▶ [Task to carry out] Reproduce the lines starting at the line containing "This screenshot has height=681, width=1445." and ending at the line containing "the back arrow", both included, leaving out the pictures.

* Start Records supplied *

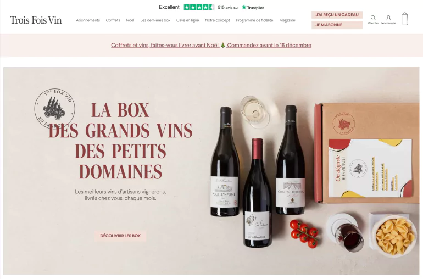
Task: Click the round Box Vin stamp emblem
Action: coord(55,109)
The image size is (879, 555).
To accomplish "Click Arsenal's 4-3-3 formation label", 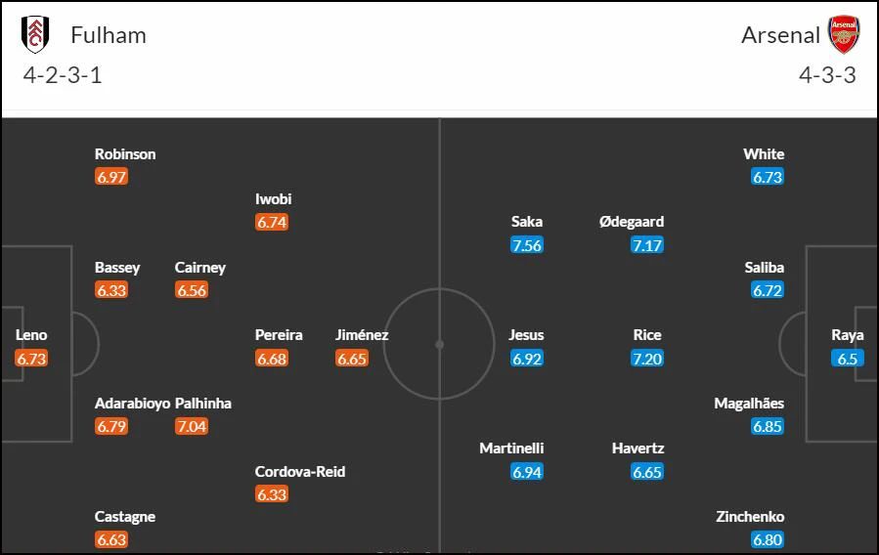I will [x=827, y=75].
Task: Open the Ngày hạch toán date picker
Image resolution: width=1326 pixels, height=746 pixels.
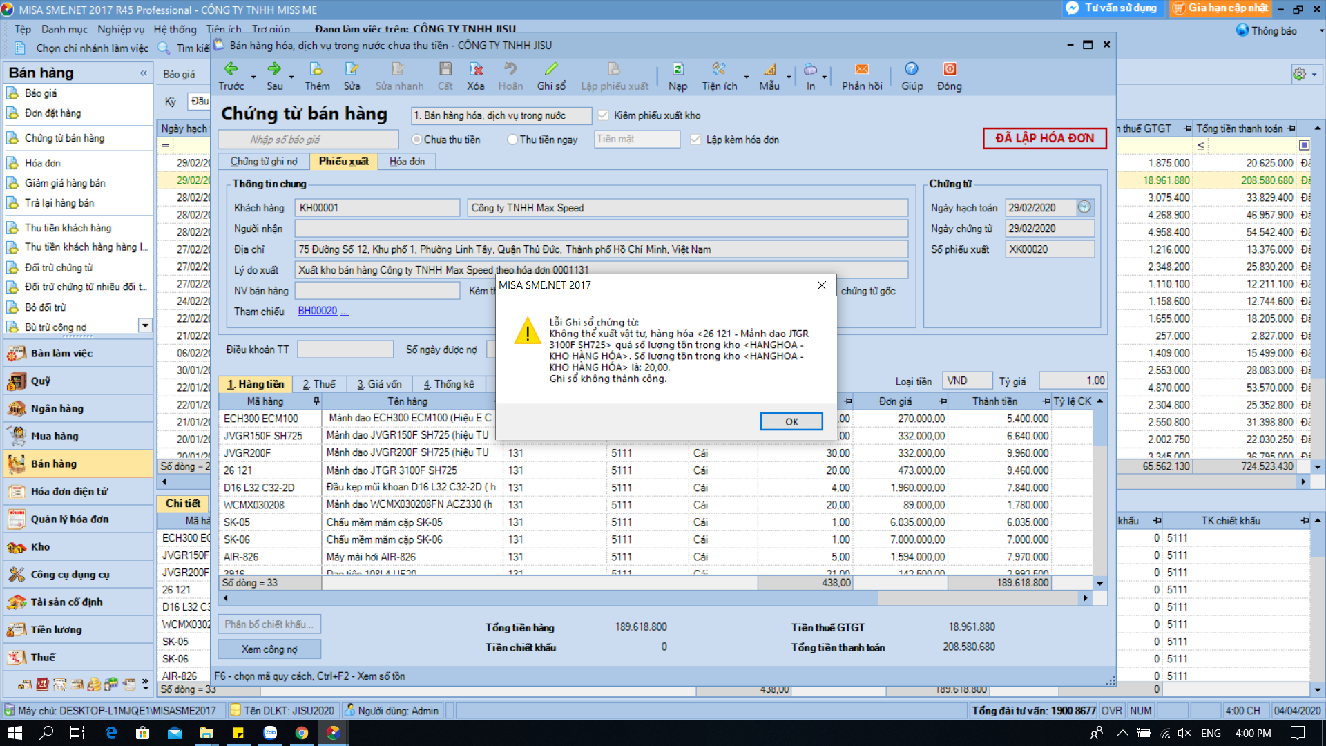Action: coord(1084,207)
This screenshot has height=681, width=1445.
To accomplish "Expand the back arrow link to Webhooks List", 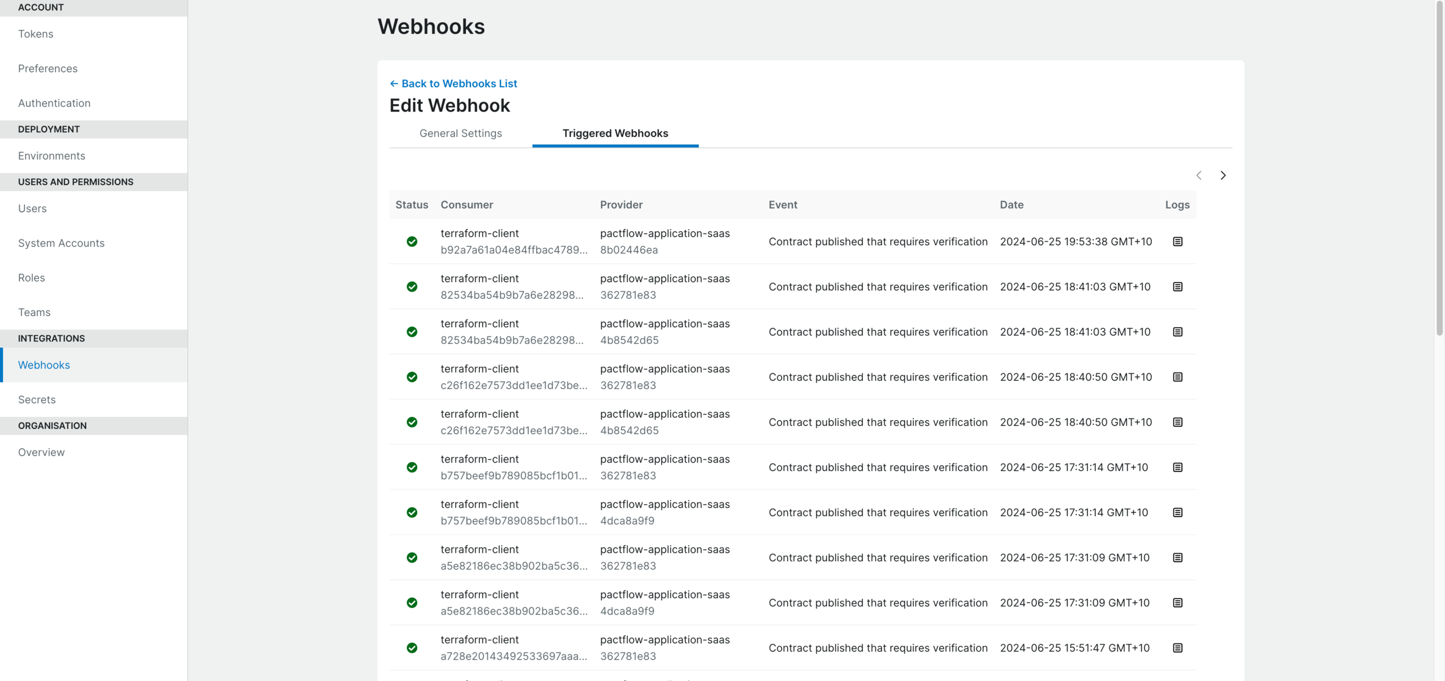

* End Records supplied *
* Start Records supplied *

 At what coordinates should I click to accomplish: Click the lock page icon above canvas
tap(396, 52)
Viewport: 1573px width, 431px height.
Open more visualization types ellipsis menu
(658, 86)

* End Records supplied *

▶ [Worked solution]
This screenshot has height=681, width=1445.
To accomplish "Expand the back arrow link to Webhooks List", 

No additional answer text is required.